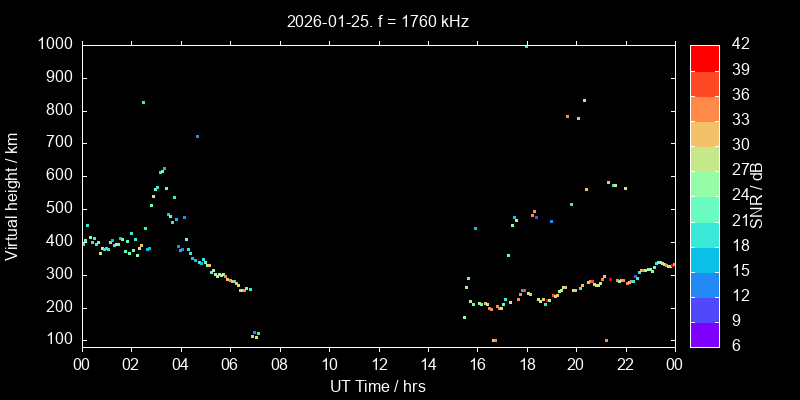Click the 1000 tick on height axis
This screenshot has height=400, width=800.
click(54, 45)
--
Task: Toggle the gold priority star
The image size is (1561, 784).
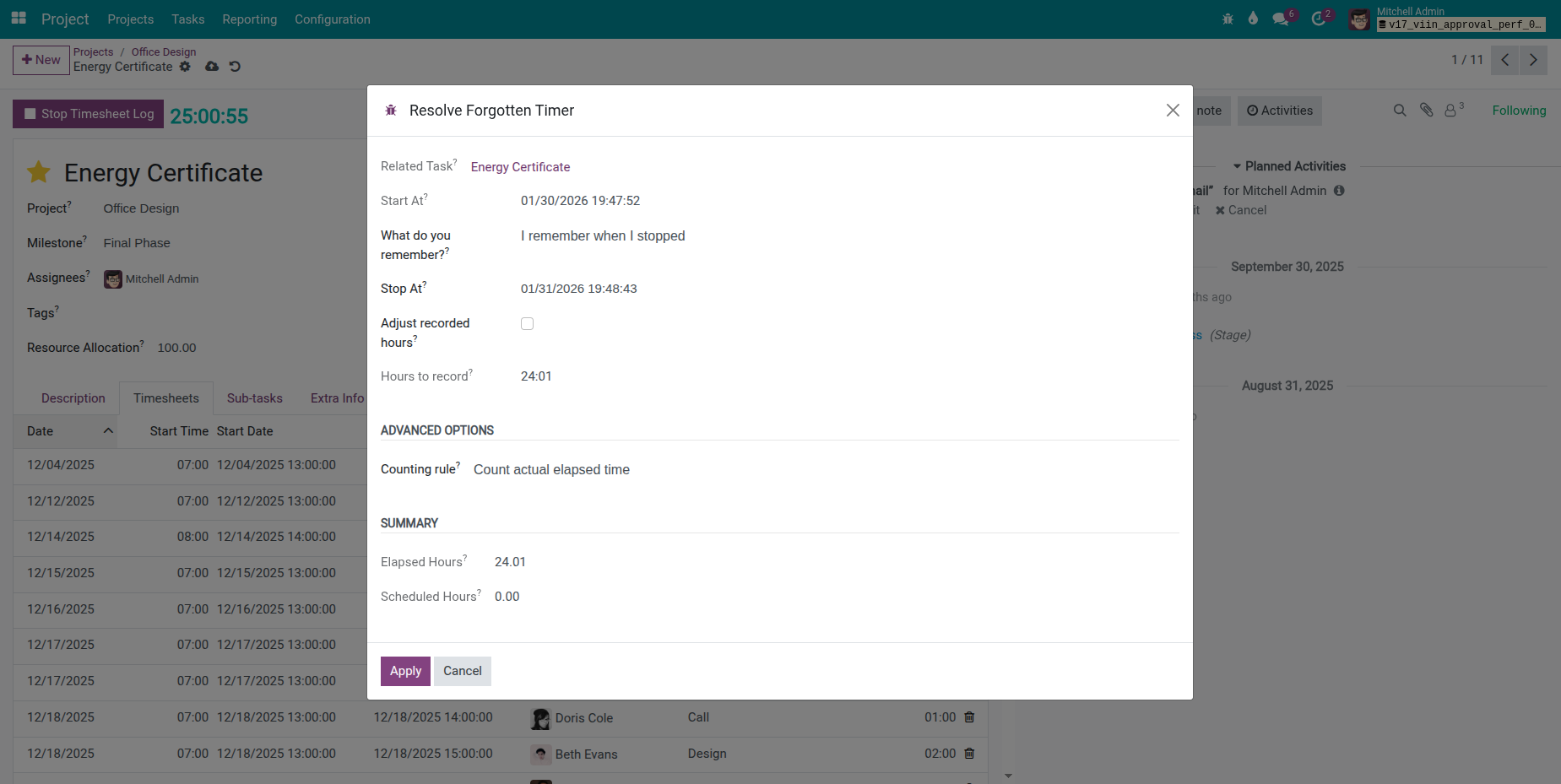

**ACTIVITY**.
From the data above, output only the lines between the line containing "Task: Toggle the gold priority star" and the line containing "The image size is (1561, 784).", inclusive, exactly as written.

**TASK ANSWER**.
Task: Toggle the gold priority star
The image size is (1561, 784).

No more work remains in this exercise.